(Work instructions): Only the lines from the one with "The image size is (1000, 500)." to the end of the data below should be given again, exactly as written.

(Stored items)
+++++

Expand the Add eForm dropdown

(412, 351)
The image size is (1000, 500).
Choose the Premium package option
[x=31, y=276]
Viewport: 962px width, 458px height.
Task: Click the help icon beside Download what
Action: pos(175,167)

+++++

(The answer):
The image size is (1000, 500).
Choose the Premium package option
[x=31, y=276]
Viewport: 962px width, 458px height.
Task: Click the help icon beside Download what
Action: pos(175,167)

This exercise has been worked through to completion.